The philosopher Jeremy Bentham called it the Panopticon. It was his notion of the ideal prison in which every inmate would be exposed to 24/7 surveillance. What he could never have known in the 18th century was that an entire society could become a panopticon
But that is what is happening. The technology of surveillance by police and security agencies, as well as private technology companies, is so powerful and sophisticated that our archaic judicial system cannot keep abreast of developments.
The latest revelation in the surveillance state, as revealed by Paul Hutcheon in the Sunday Herald, is that Police Scotland has been spying on digital data to try to try to find out details about journalists' contacts. This is probably illegal, though it comes as little surprise.
Under the Regulation of Investigatory Powers Act, 2000, the police already have wide powers to snoop on our internet trails. These powers are to be vastly extended by the UK Government's forthcoming Investigatory Powers Act. This "snoopers' charter" will require phone and internet companies to retain mobile phone traffic and email traffic for at least a year.
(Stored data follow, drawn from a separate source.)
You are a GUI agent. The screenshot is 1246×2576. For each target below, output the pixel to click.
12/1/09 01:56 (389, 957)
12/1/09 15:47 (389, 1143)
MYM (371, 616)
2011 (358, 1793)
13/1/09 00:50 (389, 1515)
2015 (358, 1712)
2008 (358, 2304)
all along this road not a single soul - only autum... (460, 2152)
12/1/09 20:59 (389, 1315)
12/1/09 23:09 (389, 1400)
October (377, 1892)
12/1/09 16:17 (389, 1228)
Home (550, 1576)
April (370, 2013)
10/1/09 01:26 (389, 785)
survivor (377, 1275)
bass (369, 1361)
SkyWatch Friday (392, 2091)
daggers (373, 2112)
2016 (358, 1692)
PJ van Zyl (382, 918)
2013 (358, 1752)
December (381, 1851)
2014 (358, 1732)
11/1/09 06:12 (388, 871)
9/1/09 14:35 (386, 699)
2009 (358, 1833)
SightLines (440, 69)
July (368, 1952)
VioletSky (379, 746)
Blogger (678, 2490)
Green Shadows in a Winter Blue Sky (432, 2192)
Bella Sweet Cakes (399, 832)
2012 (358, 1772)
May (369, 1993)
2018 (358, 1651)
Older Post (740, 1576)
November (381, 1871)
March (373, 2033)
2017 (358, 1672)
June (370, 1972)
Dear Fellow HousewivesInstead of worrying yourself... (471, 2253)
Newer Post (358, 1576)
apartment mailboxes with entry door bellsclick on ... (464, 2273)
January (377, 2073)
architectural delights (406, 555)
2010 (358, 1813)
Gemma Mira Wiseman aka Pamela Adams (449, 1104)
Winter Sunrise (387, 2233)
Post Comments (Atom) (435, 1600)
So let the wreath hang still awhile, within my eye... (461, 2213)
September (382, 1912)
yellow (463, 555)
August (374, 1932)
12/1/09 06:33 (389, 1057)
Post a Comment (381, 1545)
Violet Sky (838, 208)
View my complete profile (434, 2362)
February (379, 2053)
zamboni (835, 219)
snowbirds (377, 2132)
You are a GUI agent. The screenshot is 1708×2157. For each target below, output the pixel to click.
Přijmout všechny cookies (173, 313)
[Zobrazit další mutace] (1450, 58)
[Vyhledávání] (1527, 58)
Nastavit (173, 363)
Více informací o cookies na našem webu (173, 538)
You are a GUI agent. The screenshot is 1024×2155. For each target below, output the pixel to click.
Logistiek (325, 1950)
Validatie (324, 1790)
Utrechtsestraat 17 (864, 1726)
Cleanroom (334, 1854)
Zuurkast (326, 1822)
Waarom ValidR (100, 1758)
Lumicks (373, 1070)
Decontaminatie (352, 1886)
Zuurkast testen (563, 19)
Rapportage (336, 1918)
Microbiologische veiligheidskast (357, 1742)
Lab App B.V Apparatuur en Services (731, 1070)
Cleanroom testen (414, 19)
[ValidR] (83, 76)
This looks like an attempt to legitimise what has already been happening. As we learned from the whistle-blower Ed Snowden, the monitoring service GCHQ is already in the business of bulk collection and storage of internet traffic under secret protocols such as Tempora and Prism.
Now that nearly all of society is online, or about to go online, there really is no hiding place. Every desktop computer in every police station is being hooked up to a vast network of digital scrutiny.
Police Scotland is in the process of upgrading the network of digital CCTV cameras across the country and hooking output to a new computer system, i6. Soon every officer will carry a camera on his or her shoulder.
This will increase the potential for casual and irregular surveillance by inquisitive cops. A recent example was the spy-in-the-sky close-up picture of the comedian Michael McIntyre that was taken by a police helicopter and tweeted by officers for laughs on the internet.
But this is no joke. The technology of telephone tapping and email monitoring has been transformed in little more than a decade. You can see the difference by comparing the 2004 US crime drama The Wire and this year's BBC offering, The Interceptor, inspired by revelations from former HM Customs undercover officer and eavesdropper Cameron Addicott.
The Wire concentrated on the difficulties of monitoring drug dealers in Baltimore where, to legally tap a phone, the police had to go through a complex procedure of judicial monitoring. They even had to have the target in visual sight, from the rooftops, before they could legally listen in to the wire-tap.
In the Interceptor, detectives are able to tap into mobile conversations at the click of a mouse. Since The Wire, overlapping agencies have constructed an architecture of surveillance vastly superior to anything any fiction writer could have imagined.
The panopticon is becoming ever more intrusive. That iPhone in your pocket routinely records where you have been and whom you've been seeing. This amounts to a form of electronic tagging.
Well, if we've nothing to hide we've nothing to worry about, have we? Unless you happen to be a journalist investigating something that Police Scotland doesn't want exposed, it appears. We are handing too much power to the force.
The Scottish Government seems to believe that, because data regulation is a UK responsibility, it can wash its hands. But policing is a devolved responsibility and it is the Scottish Government that created the monster force that threatens civil liberty.
It's hardly surprising that some journalists are returning to paper and pad and holding face-to-face meetings with contacts rather than using the phone or email. We are enmeshed in as intrusive a web of surveillance as one of Jeremy Bentham's inmates.
Now, the ancient right of habeas corpus held that citizens should not be held without charge. We need a new habeas corpus for the digital age to prevent the state seizing and holding the vast body of information routinely retained on all of us.
After a reasonable interval, if they find nothing, we need to be told, as of right, who investigated us and why. The computer industry has algorithms that can ensure that, when PC Plod starts nosing into our affairs, a trace is recorded and sent to an independent regulator.
We need to shine a light back into the security state. The panopticon needs to be reversed so that every citizen has the power to look the snoopers right in the eye.